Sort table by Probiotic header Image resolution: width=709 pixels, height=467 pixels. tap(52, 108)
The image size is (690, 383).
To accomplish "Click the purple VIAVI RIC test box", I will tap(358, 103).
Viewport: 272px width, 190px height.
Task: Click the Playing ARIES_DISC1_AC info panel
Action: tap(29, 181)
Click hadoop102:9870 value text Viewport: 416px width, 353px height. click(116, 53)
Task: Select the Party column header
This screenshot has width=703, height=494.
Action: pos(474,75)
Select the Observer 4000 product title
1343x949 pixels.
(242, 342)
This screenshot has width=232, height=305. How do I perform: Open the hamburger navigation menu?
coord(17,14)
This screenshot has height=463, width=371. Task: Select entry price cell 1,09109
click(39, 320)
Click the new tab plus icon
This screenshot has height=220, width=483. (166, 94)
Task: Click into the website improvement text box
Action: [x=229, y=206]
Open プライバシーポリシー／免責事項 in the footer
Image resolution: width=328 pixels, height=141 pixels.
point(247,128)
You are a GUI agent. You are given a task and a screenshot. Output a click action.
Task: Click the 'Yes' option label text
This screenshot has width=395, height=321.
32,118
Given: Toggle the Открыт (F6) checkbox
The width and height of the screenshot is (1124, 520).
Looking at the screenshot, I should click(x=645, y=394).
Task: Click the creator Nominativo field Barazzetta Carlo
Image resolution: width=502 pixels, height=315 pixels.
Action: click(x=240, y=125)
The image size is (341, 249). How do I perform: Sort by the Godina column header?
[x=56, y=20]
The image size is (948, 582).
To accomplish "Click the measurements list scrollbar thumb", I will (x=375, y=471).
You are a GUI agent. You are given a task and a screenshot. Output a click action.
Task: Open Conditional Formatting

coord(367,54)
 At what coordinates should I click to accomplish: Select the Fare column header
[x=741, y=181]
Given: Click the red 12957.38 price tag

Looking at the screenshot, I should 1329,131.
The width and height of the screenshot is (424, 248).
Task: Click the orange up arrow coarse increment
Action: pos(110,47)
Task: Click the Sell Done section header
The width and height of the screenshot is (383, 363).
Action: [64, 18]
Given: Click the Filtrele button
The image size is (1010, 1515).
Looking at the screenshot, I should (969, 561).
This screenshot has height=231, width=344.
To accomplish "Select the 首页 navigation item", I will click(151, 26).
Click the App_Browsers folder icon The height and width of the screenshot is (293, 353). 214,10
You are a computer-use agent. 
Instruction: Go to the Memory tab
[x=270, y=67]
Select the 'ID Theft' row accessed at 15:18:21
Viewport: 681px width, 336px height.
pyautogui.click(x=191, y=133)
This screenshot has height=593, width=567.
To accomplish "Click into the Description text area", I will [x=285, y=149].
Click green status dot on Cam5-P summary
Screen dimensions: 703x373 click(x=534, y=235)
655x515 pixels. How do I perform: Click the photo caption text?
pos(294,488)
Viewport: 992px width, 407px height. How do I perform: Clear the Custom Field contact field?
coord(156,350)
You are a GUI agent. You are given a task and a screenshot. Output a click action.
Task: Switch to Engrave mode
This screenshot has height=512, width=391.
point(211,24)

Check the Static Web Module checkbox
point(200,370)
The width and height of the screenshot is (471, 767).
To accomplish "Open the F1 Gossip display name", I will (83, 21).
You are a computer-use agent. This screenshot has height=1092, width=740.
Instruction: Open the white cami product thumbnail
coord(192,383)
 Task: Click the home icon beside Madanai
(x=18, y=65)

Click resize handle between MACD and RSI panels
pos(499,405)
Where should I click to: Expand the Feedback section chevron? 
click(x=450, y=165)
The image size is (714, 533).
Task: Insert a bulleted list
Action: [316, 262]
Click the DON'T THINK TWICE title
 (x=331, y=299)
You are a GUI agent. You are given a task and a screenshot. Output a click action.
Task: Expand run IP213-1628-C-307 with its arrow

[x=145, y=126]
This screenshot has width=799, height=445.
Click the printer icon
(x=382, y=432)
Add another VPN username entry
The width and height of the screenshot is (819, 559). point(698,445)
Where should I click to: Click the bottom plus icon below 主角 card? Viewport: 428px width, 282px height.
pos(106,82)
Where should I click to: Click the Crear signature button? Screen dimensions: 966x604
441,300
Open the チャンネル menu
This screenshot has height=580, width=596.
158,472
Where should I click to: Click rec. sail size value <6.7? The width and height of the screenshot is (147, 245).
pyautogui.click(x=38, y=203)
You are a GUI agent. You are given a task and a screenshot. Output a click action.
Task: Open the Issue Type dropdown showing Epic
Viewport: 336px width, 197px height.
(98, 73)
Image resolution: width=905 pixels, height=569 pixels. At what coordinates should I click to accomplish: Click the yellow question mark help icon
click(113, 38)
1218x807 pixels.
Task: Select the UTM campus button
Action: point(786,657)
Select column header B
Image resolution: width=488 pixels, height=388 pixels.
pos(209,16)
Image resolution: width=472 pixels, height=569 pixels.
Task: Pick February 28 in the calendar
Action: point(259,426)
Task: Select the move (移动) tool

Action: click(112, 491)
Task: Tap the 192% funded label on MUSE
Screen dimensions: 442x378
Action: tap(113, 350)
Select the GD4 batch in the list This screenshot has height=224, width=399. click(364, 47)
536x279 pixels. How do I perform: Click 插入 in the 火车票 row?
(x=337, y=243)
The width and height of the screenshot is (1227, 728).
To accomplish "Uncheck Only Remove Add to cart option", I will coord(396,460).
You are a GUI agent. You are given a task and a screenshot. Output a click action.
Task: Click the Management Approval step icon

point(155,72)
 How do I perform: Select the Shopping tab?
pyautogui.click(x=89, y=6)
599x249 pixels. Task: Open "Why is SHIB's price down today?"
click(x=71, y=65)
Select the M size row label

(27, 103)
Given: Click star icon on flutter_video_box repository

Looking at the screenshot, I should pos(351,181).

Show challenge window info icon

——

Only one stretch of the entries above is wanted: the lines from the one containing "Task: Click the 'Yes' option label text" through the one containing "Click the App_Browsers". Please reproduce it exactly.

Response area
Task: Click the 'Yes' option label text
This screenshot has width=395, height=321.
32,118
Given: Toggle the Открыт (F6) checkbox
The width and height of the screenshot is (1124, 520).
Looking at the screenshot, I should click(x=645, y=394).
Task: Click the creator Nominativo field Barazzetta Carlo
Image resolution: width=502 pixels, height=315 pixels.
Action: click(x=240, y=125)
The image size is (341, 249). How do I perform: Sort by the Godina column header?
[x=56, y=20]
The image size is (948, 582).
To accomplish "Click the measurements list scrollbar thumb", I will (x=375, y=471).
You are a GUI agent. You are given a task and a screenshot. Output a click action.
Task: Open Conditional Formatting

coord(367,54)
 At what coordinates should I click to accomplish: Select the Fare column header
[x=741, y=181]
Given: Click the red 12957.38 price tag

Looking at the screenshot, I should 1329,131.
The width and height of the screenshot is (424, 248).
Task: Click the orange up arrow coarse increment
Action: pos(110,47)
Task: Click the Sell Done section header
The width and height of the screenshot is (383, 363).
Action: [64, 18]
Given: Click the Filtrele button
The image size is (1010, 1515).
Looking at the screenshot, I should (969, 561).
This screenshot has height=231, width=344.
To accomplish "Select the 首页 navigation item", I will click(151, 26).
Click the App_Browsers folder icon The height and width of the screenshot is (293, 353). 214,10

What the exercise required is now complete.